Exercise details
Output the line containing "Viewport: 750px width, 406px" and each line after it through the end of the data, exactly as written, with pictures left out.

Start of The data

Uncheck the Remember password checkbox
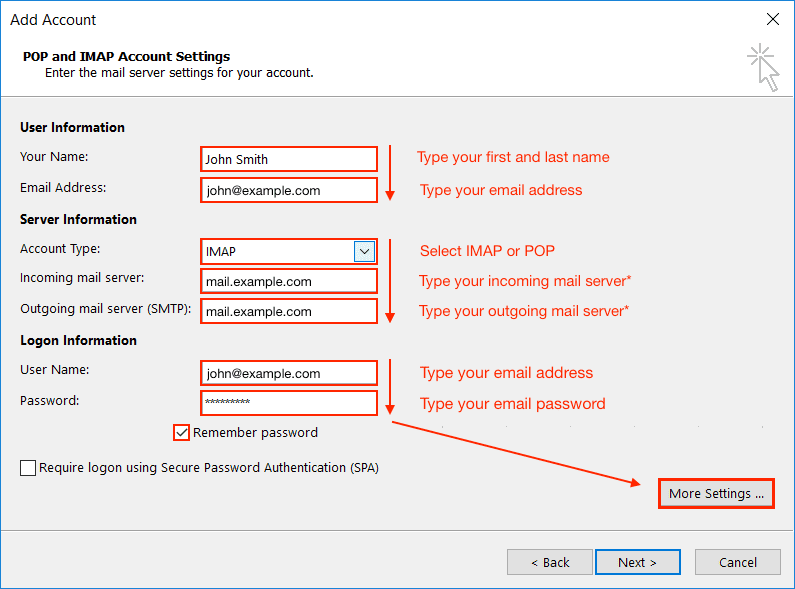795x589 pixels. pyautogui.click(x=181, y=433)
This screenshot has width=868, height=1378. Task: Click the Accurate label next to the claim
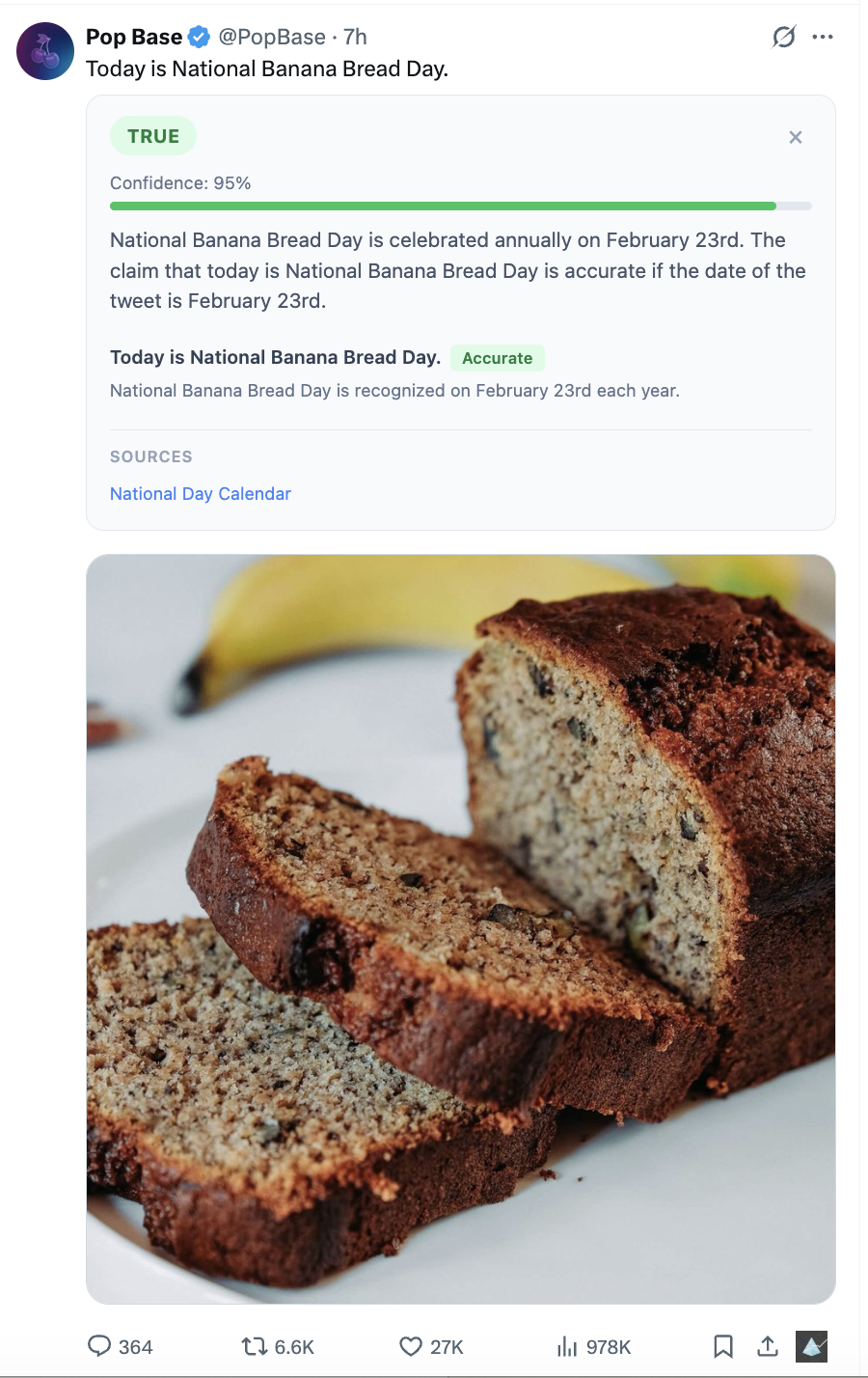point(498,357)
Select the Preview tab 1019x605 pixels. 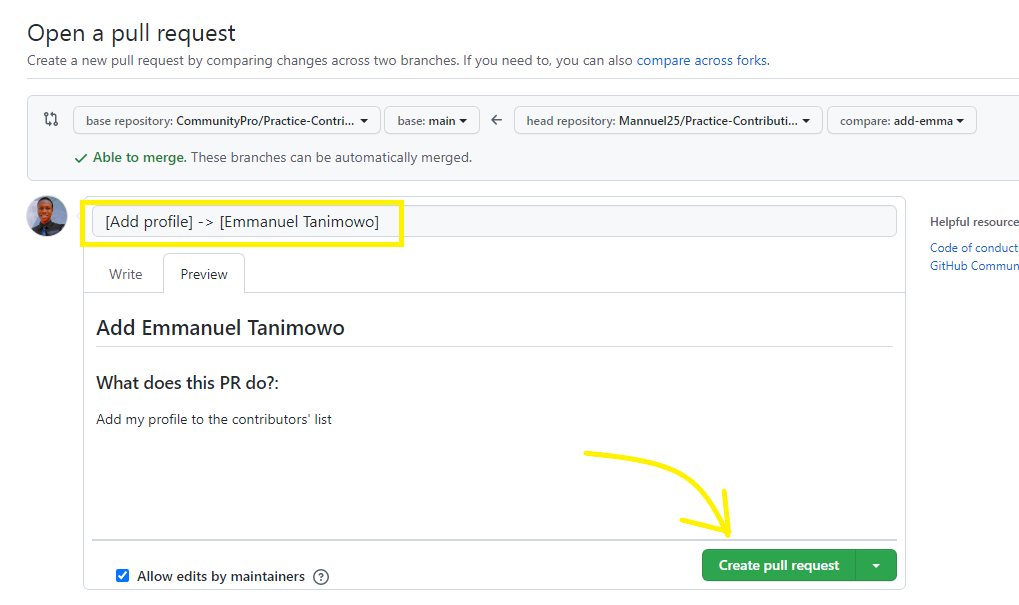[x=203, y=273]
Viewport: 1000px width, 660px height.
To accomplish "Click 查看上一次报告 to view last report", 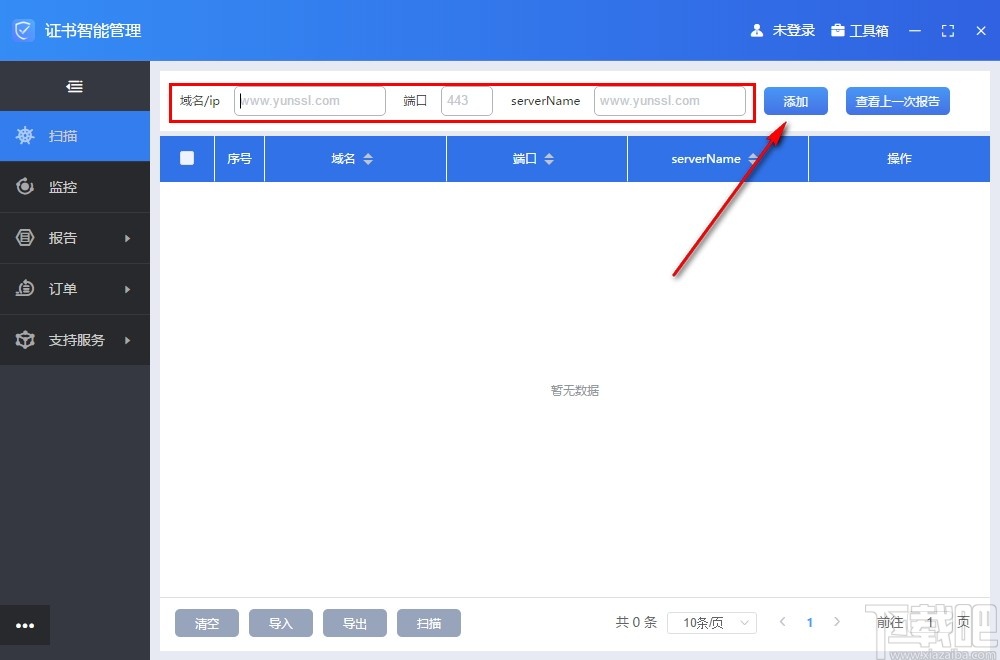I will (x=897, y=100).
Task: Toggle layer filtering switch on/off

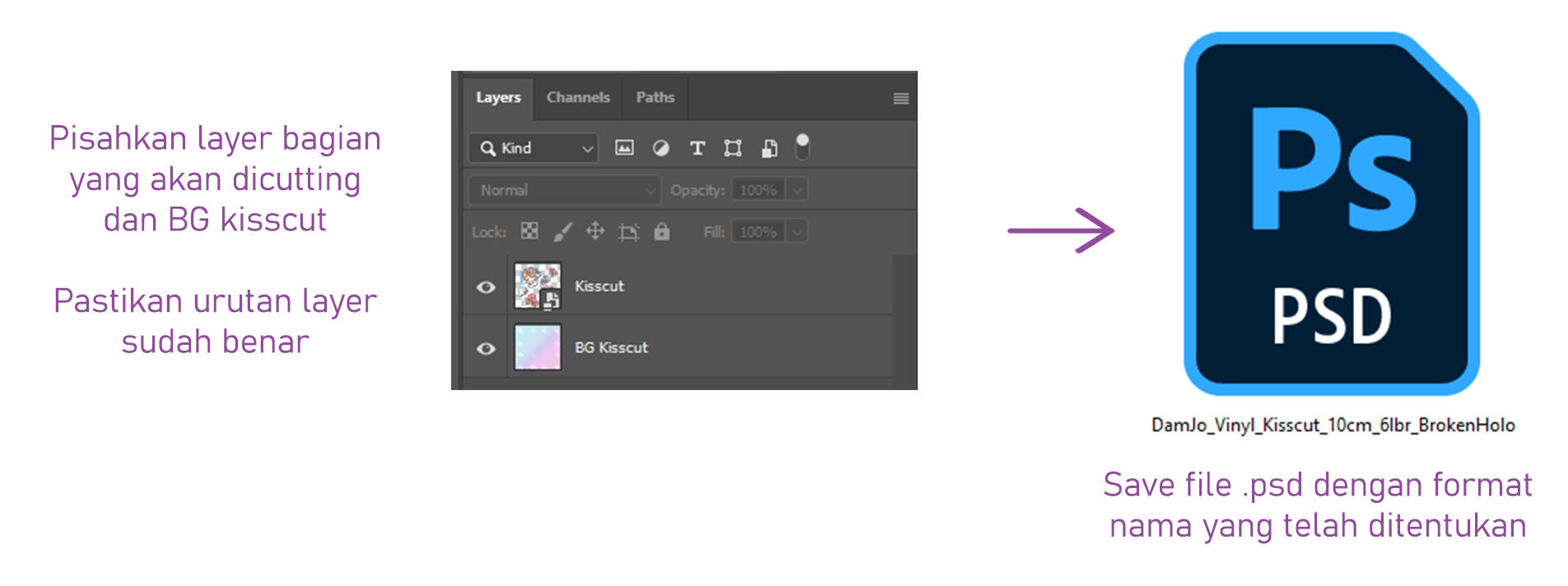Action: (803, 146)
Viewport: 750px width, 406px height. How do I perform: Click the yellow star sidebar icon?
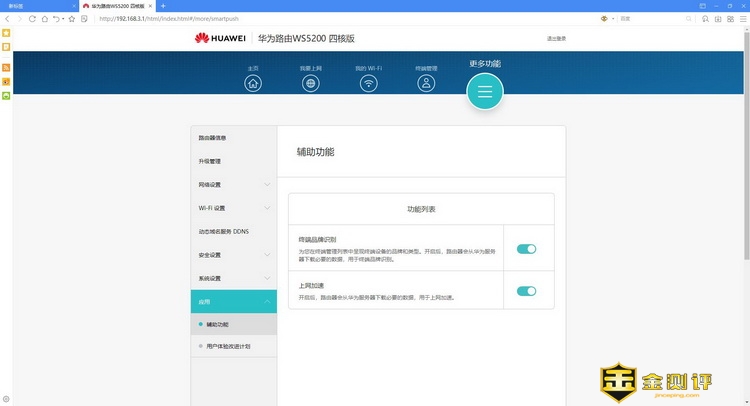coord(6,33)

End of The data

Solved exercise
Viewport: 750px width, 406px height. How do I perform: Click the yellow star sidebar icon?
coord(6,33)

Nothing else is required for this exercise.